7. En quatrième lieu, il résulte de ce qui précède que la requérante n'établit pas que la décision portant obligation de quitter le territoire français est illégale. Dès lors, l'exception d'illégalité de cette décision soulevée à l'appui de ses conclusions dirigées contre la décision fixant un délai de départ volontaire n'est pas fondée et doit ainsi être écartée.

8. En cinquième et dernier lieu, aux termes de l'article 3 de la convention européenne de sauvegarde des droits de l'homme et des libertés fondamentales : " Nul ne peut être soumis à la torture ni à des peines ou traitements inhumains ou dégradants. "

9. En l'espèce, si Mme B, soutient qu'elle encourt des risques de traitements inhumains et dégradants en cas de retour en Algérie en raison de la naissance hors mariage de ses deux enfants, en méconnaissance de la législation algérienne et de la présence du père de ses enfants, auteur de violences conjugales à son encontre, elle n'apporte au soutien de son moyen aucun élément de nature à en établir le bien-fondé alors que, par ailleurs, sa demande d'asile a été rejetée par l'Office français de protection des réfugiés et apatrides.

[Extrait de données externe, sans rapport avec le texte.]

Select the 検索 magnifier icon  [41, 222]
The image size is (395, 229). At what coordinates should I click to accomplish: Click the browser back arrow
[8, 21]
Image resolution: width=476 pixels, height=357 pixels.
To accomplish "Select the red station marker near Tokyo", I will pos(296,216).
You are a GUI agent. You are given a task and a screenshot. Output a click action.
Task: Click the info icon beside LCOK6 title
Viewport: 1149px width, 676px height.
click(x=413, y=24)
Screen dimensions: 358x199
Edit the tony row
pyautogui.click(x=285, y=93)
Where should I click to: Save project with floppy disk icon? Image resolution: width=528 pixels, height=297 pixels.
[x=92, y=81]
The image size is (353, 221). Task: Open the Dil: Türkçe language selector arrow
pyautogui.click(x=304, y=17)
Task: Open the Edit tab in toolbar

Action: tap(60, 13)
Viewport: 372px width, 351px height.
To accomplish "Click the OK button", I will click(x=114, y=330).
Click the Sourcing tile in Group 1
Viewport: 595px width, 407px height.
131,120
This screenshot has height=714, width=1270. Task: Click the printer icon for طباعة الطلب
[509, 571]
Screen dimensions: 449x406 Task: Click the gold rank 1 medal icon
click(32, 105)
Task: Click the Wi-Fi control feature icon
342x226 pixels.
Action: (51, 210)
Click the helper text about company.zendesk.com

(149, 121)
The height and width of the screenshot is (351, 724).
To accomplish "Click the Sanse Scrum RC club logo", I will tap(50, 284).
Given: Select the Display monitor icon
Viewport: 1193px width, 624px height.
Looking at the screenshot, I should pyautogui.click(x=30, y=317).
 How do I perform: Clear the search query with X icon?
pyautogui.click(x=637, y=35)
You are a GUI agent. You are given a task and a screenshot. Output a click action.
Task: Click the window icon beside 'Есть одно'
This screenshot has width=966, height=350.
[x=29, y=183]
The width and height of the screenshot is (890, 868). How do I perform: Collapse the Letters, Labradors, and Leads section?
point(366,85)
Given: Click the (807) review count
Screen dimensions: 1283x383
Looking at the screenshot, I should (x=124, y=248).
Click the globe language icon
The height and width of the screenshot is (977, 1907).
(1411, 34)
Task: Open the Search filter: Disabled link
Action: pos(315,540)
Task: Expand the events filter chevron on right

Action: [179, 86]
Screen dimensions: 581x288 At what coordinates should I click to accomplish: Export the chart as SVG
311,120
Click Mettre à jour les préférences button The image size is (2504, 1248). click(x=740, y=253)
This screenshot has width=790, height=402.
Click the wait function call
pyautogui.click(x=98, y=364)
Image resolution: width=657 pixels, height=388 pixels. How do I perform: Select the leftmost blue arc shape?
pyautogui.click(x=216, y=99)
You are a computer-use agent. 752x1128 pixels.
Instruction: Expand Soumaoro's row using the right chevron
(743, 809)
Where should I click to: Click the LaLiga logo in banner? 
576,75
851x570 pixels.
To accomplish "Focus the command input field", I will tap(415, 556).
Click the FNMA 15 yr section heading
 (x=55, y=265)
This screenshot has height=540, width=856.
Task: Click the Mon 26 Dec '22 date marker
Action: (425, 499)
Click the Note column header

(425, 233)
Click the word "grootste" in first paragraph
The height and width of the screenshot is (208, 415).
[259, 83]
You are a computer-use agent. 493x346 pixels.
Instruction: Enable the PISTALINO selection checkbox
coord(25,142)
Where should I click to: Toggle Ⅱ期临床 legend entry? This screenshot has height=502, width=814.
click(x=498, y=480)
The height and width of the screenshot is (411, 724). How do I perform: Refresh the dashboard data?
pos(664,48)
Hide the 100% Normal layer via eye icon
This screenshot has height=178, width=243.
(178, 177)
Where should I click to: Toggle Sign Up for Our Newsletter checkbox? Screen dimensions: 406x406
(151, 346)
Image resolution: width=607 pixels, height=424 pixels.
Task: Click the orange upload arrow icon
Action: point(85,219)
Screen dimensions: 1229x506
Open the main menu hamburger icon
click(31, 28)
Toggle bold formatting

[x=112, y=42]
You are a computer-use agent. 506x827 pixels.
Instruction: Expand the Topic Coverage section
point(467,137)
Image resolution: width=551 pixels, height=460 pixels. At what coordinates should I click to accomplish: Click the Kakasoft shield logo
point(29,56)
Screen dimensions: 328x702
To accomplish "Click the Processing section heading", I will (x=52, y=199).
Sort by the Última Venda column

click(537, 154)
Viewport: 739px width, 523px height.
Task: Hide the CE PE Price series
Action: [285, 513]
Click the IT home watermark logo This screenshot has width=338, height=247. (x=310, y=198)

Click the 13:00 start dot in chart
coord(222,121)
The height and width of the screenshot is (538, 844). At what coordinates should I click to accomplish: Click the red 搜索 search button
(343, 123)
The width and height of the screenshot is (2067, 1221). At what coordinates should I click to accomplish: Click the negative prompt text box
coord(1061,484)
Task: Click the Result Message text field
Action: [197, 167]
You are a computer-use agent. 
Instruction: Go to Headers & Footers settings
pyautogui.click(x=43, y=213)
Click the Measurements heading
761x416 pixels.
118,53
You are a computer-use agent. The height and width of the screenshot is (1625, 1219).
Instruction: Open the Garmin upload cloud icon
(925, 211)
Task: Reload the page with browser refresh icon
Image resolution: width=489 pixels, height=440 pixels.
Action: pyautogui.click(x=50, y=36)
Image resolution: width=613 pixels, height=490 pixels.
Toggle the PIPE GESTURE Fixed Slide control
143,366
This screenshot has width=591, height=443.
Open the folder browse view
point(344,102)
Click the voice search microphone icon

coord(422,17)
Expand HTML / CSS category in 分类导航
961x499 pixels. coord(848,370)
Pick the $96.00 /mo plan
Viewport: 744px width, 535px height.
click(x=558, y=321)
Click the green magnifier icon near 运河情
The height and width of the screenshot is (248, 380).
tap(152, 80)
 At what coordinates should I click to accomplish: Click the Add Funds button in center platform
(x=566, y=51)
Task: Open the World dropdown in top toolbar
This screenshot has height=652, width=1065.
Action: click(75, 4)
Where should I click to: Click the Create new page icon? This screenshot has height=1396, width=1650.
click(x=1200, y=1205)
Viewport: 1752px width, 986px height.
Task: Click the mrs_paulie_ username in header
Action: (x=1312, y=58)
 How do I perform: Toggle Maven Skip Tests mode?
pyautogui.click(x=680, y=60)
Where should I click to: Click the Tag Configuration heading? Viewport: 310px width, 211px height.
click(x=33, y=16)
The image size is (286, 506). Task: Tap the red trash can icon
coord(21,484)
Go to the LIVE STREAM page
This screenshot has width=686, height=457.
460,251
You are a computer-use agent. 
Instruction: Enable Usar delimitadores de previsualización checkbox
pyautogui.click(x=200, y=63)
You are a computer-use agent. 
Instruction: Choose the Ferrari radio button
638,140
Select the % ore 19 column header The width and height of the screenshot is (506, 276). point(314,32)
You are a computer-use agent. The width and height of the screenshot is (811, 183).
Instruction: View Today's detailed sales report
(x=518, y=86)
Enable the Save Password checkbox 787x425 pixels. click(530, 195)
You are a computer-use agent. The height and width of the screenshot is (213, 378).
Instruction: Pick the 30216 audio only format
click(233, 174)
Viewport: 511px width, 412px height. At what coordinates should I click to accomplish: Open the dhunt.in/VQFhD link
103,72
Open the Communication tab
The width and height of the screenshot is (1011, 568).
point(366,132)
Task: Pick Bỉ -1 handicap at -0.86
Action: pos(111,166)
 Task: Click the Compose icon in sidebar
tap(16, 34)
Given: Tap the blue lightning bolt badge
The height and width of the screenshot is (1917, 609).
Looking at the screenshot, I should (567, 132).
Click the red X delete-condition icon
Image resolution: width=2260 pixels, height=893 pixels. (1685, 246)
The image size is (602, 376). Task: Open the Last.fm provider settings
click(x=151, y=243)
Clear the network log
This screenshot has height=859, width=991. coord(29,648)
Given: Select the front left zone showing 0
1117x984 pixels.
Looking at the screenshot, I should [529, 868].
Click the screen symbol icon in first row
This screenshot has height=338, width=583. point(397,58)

Dans ces conditions, le moyen tiré de la méconnaissance des stipulations précitées doit être écarté.

10. Il résulte de tout ce qui précède que Mme B n'est pas fondée à demander l'annulation de l'arrêté du préfet du Tarn en date du 10 août 2023. Par suite, ses conclusions aux fins d'annulation et d'injonction sous astreinte ainsi que celles présentées au titre des dispositions combinées des articles L. 761-1 du code de justice administrative et 37 de la loi du 10 juillet 1991 doivent être rejetées.

D E C I D E :

Article 1er: Il n'y a pas lieu de statuer sur la demande d'admission, à titre provisoire, à l'aide juridictionnelle de Mme B.

Article 2 : Le surplus des conclusions de la requête de Mme B est rejeté.

Article 3 : Le présent jugement sera notifié à Mme A B, à Me Barbot-Lafitte et au préfet du Tarn.

Délibéré après l'audience du 17 mai 2024, à laquelle siégeaient :

Mme Poupineau, présidente,

Mme Rousseau, conseillère,

M. Frindel, conseiller.

Rendu public par mise à disposition au greffe le 31 mai 2024.

La présidente-rapporteure,

V. POUPINEAU

L'assesseure la plus ancienne,

M. ROUSSEAULa greffière,

B. RODRIGUEZ

La République mande et ordonne au préfet du Tarn en ce qui le concerne ou à tous commissaires de justice à ce requis en ce qui concerne les voies de droit commun, contre les parties privées, de pourvoir à l'exécution de la présente décision.